## Exercise brief:
Your answer must be an exact copy of the records below, minus the pictures.
** Task data follows **
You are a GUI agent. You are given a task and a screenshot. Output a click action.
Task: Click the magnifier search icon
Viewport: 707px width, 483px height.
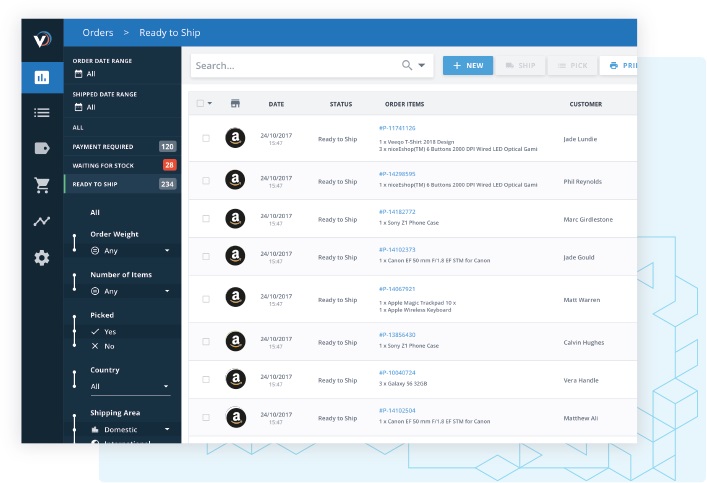tap(407, 66)
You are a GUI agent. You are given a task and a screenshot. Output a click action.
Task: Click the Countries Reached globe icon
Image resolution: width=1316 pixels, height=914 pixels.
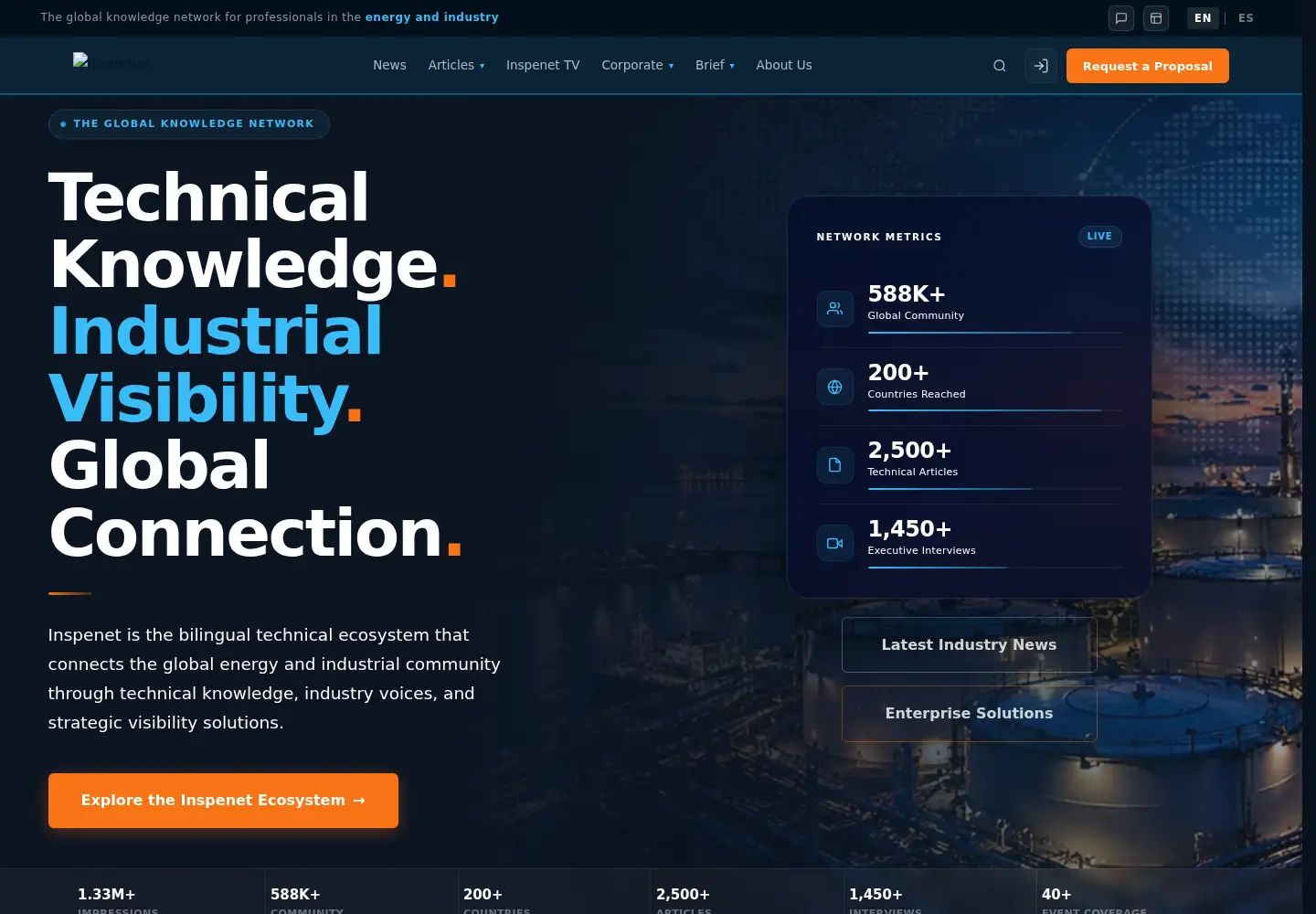[x=835, y=387]
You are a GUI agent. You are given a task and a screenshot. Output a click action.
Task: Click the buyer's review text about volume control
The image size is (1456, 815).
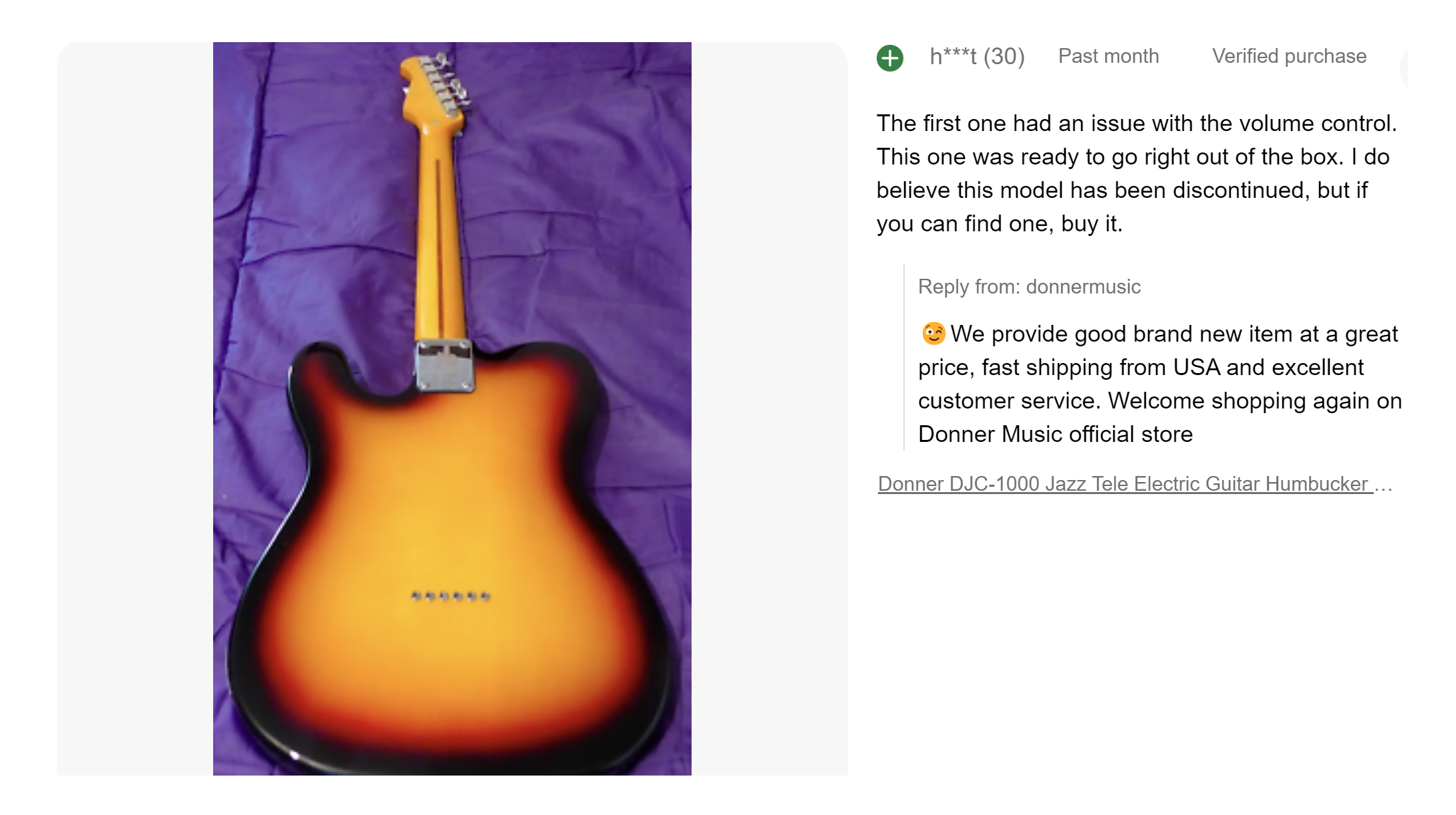coord(1136,173)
** End of Task data **
## Exercise solution:
You are a GUI agent. You are given a task and a screenshot. Output a click action.
Task: Click the magnifier search icon
Viewport: 707px width, 483px height.
tap(407, 66)
You are a GUI agent. You are given a task and a screenshot. Output a click action.
Task: Click the Countries Reached globe icon
Image resolution: width=1316 pixels, height=914 pixels.
[x=835, y=387]
You are a GUI agent. You are given a task and a screenshot. Output a click action.
Task: Click the buyer's review text about volume control
The image size is (1456, 815).
coord(1136,173)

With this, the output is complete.